Sunday, October 31, 2010

Joyce is Confused!

What's it all about??

'Happy Halloween' say the cute kids from the street all dressed up, faces painted, masks on, and little bags ready to collect any treats from the suckers that live in the houses they visit.

'Ummm' says me, 'Do you know what Halloween is about? Do you know what you are 'celebrating?'. Silence, utter, dead, nothing, silence and partially 'duh' kinda painted little faces looking up at me with my glass of wine in my hand, sitting, relaxing out the front with some neighbours for a Sunday evening drink as we watch the sun set on another weekend.

'Oh come on.' I say laughing to the older kids. 'Surely you had time to google the meaning of the word before you went to all the trouble to dress up?' Ummmm, with the blank faces standing before me, I gathered the answer was a big fat no.

So I took it upon myself to explain what I thought Halloween was all about. You see, I didn't grow up with Halloween. I don't remember trick or treating, dressing up or any of that at all. It's only been popular with the kids here in our neighbourhood the last 5/6 years I guess. My boys don't walk the street at all, our neighbours kids also don't walk the street, however there are other kids that do, so our kids dress up and play out the front and hand out the lollies to the kids that do visit. I am not sure I want my kids receiving lollies from total strangers anyways!

I explained that we live in Australia, and in Australia we are entering the season of Summer, not Autumn. We are part of the Southern Hemisphere. In the Northern Hemisphere it's the end of the harvest season, where all the crop is stored away, ready for a long and cold winter.

## LISTED ENTRIES:
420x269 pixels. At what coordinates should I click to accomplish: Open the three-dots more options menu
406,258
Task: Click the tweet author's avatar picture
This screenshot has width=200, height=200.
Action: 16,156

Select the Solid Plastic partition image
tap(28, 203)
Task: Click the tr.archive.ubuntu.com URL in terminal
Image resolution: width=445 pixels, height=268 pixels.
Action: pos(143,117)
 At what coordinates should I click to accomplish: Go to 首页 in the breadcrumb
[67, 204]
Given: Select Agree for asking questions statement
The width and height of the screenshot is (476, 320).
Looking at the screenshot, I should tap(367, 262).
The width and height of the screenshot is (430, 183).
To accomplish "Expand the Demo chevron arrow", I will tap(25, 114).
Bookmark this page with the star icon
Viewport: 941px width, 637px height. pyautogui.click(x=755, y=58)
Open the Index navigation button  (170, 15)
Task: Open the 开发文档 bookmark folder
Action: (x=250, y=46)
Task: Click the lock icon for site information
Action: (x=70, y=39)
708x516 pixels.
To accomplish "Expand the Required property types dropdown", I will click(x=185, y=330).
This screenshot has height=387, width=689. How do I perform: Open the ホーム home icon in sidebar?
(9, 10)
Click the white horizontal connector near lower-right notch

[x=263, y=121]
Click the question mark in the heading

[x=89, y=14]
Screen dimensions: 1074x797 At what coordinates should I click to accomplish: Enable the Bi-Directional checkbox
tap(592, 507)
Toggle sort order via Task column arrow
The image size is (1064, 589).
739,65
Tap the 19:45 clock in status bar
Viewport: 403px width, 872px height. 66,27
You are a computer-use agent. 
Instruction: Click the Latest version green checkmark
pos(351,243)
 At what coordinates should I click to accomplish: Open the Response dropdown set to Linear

## INSTRUCTION A:
In the Halloween blog post, what details describe how the kids who visit from the street are prepared for trick-or-treating?
## INSTRUCTION B:
In the Halloween blog post, how does the narrator conclude that the older kids had not looked up the meaning of Halloween before dressing up?

## TASK ANSWER A:
- All dressed up
- Faces painted
- Masks on
- Little bags ready to collect treats

## TASK ANSWER B:
After the narrator asks whether they had googled it, the older kids stand there with blank faces. From that, the narrator gathers that the answer is "a big fat no."